Michele Rea: E' stata un giudice che ha fatto tante indagini e preso in considerazione numerose perizie. Salvatore Parolisi ha avuto un giusto processo con rito abbreviato come chiesto dalla difesa. Il giudice ha evidenziato la Melania buona mamma, moglie attenta che aveva perdonato il marito del tradimento. Non credo che Parolisi si sentiva a disagio nella nostra famiglia.


Avvocato Mauro Gionni: Riconosce che tutti i testimoni non l'hanno visto a San Marco. E' un punto che mi lascia molto perplesso.

Mentre cercava la moglie al Bar del Cacciatore, Parolisi si incantava ad osservare la bellezza di un fiore. Il giudice Tommolini ha escluso il coinvolgimento dell'amante Ludovica (omissione della pista dell'imbuto), convinta che il matrimonio sia ormai finito.

Parolisi vuole spingere Ludovica a mentire. Il Caporal maggiore alterna momenti di dolcezza a duri sfoghi.

Vittoria Rea: No… non vedo questa figura così come è stata descritta mia figlia. Perché se lei era una ragazza che comandava, non faceva tutti quei gesti d'amore. Melania era una ragazza solare, che amava suo marito, la sua famiglia... Per lei, il marito era tutto. Era un po' cambiata, perché -giustamente- che ci si aspetta da un marito che si tradisce? Era una cosa così brutta e lei, a noi, ha fatto sapere poco. Voleva salvare a tutti i costi il suo matrimonio, perché c'era una bambina... No. Non è Melania, quella raccontata. Io ho letto tutte le carte. Se si leggono attentamente, si può trovare la vera Melania: lei voleva crescere sua figlia con il marito. Non è giusto far passare lui per una vittima e mia figlia no. Questo fa male. Lui si è trovato in un imbuto, con le sue amanti. Mia figlia, lo ripeto, era una ragazza dolce. Lui lo può confermare. Invece, le altre ragazze che lui ha avuto, lo hanno pressato tanto e si è trovato in un qualcosa più grande. Non è giusto che si tolga la mamma ad una bambina col pensiero che sia stato il padre. Non lo auguro a nessuno.

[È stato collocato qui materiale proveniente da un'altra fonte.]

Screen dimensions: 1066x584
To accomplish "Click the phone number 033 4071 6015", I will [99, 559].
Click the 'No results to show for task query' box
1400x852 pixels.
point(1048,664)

Analisi approfondita delle tracce (mano o piede di Melania) lasciate sul legnetto del chioscetto in sede d'Appello.

Roberta Ragusa uccisa in casa dal marito?


Durante la notte della scomparsa, un supertestimone ha rivelato che Antonio Logli avrebbe girato attorno all'abitazione di Roberta Ragusa con un passeggero misterioso verso le 1 di notte. Gli inquirenti sostengono che i due coniugi siano usciti (dopo una furiosa lite) per raggiungere l'amante Sara e chiarire la relazione extraconiugale. Un cacciatore, posizionato davanti casa Logli intorno alle 5 di mattina, confermerebbe l'ipotesi di un omicidio premeditato consumatosi nell'arco di 5 ore.

Antonio Logli non replica alle indiscrezioni circolate nelle ultime ore. Il prossimo 28 febbraio, la Procura dovrà decidere un eventuale prolungamento della sua iscrizione nel registro degli indagati.

Si cerca il corpo della donna nei corsi d'acqua circostanti la zona di Gello di San Giuliano (PI).


Procuratore Capo di Pisa Ugo Adinolfi: Se si fosse trattato di suicidio avremmo trovato il corpo. Chiederò all'esercito, ai vigili del fuoco a darci una mano nelle indagini. Il cadavere parla... si possono fare tanti accertamenti tecnici per risalire all'autore e come si sono succeduti i fatti. A me spetta il compito di trovare le prove per risolvere il caso.

La famiglia Logli non ha preso parte alla fiaccolata in ricordo di Roberta. L'autoscuola di Antonio ha subito un sostanziale calo di iscritti.

Quarto Grado puntata 17 gennaio 2013, gli argomenti di oggi


Gli importanti sviluppi del caso Roberta Ragusa sono al centro del nuovo appuntamento con Quarto Grado, il programma di Retequattro condotto da Salvo Sottile, in onda in diretta dal centro Palatino di Roma, stasera, alle ore 21.10. Nel corso della serata, il settimanale a cura di Siria Magri torna anche sull’omicidio di Melania Rea: secondo il Giudice Tommolini, Salvatore Parolisi ha ucciso la moglie e, in seguito, avrebbe messo in atto un depistaggio.

Tra gli altri temi della serata, Sottile, con Sabrina Scampini, si occupa dell’aereo scomparso a Los Roques, con a bordo Vittorio Missoni, la compagna e una coppia di amici. Nuove indiscrezioni sulla rotta seguita dal velivolo, sembrano accreditare l’ipotesi del dirottamento. Nel giorno che segna l’inizio del processo a Giovanni Vantaggiato, per l’attentato alla scuola Morvillo-Falcone di Brindisi, la trasmissione dà conto della vicenda con documenti inediti. Su Crimeblog, il consueto liveblogging della puntata.